数珠とは
数珠は、仏教を信仰する際に使う仏具です。数珠玉という珠を輪になるように繋げて房をつけたもので、通夜や告別式で焼香をする時や、日常の読経の際に使用されます。
もともと数珠は、念仏の数を数えるための数取りとして使われるものでした。
現在は、念仏の数を数えるという用途より、自分の身を護るためのお守りとして利用されることが多くなっています。
数珠の起源
数珠の起源は、バラモン教の聖典「ヴェーダ」に記載されている「連珠」ではないかと言われています。
バラモン教は、古代インドで信仰されていた宗教で、仏教の起源になった宗教です。
バラモン教では、ヴェーダを唱えた数を数えるために連珠という道具を使っていました。
この連珠が、仏教の伝来とともに日本へ伝わり、日本の仏教の宗派ごとに形を変えて今の数珠になったとされています。
108珠の由来
仏教では、人間には貪欲(とんよく)、瞋恚(しんい)、愚痴(ぐち)など108の煩悩があるとされています。
数珠にはこれらの煩悩を司っている仏様が宿っており、持ち主の煩悩を引き受けてくれると考えられています。
この、数珠が108の煩悩を引き受けるという考えが、108個の主玉の由来なのです。
本式数珠と略式数珠
数珠には、珠数が多く、1つの宗派だけしか使うことができない本式数珠と、珠数が少なく、宗派に関係なく使用できる略式数珠があります。

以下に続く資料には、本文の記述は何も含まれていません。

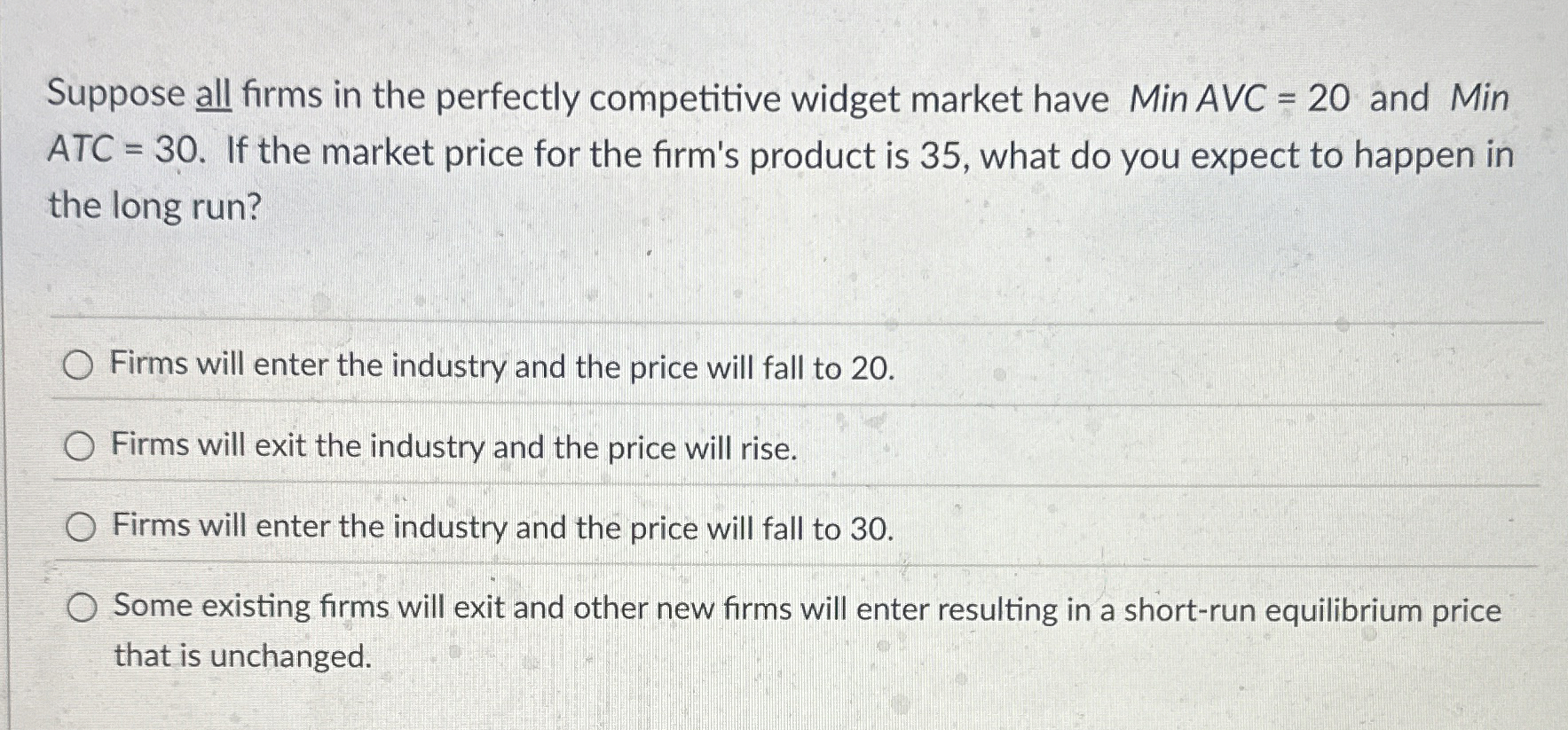The height and width of the screenshot is (730, 1568).
Task: Click the underlined word 'all'
Action: pyautogui.click(x=217, y=98)
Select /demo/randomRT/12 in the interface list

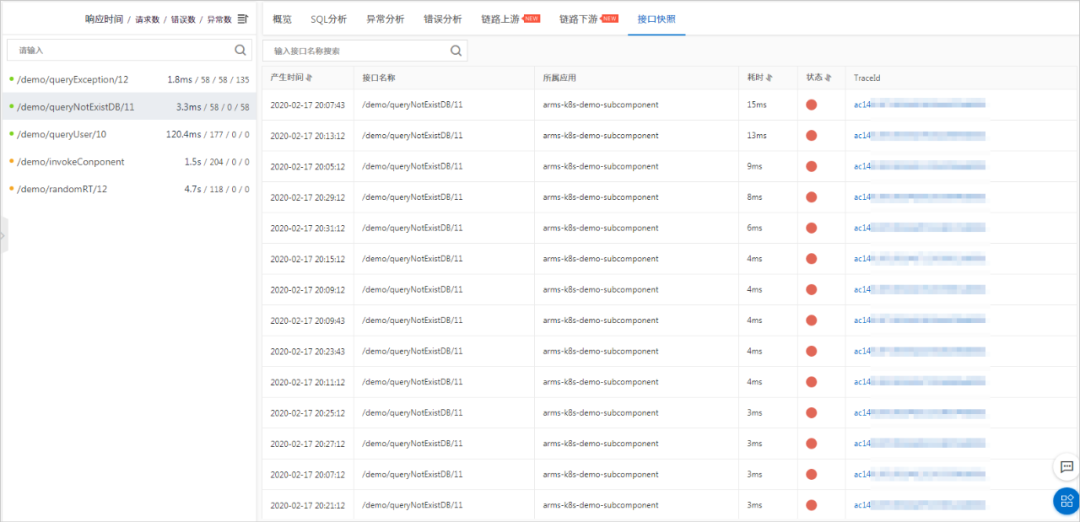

特定の宗派に属している場合は、本式数珠を購入しても良いのですが、告別式などでしか利用しないという場合は、略式数珠を選ぶ方が良いでしょう。
本式数珠
本式数珠は、宗派によって数珠玉の形や並びなどが異なります。
略式数珠の場合は、どの宗派でも使うことができますが、本式数珠は基本的に1つの宗派のみでしか使用できません。
同じ宗派でも、男性用と女性用では数珠玉の大きさや房の形が異なる場合が多く、購入する際は注意が必要です。
本式数珠は、大きな輪をひねって二重にした状態で使用します。
数珠は108個の主玉が基本ですが、浄土宗のように108個ではない数珠も存在します。
略式数珠
略式数珠は、本式数珠の数珠玉を減らし、簡略化した数珠です。本式数珠とは違い、ほとんどの宗派で使用可能な宗派共通の数珠です。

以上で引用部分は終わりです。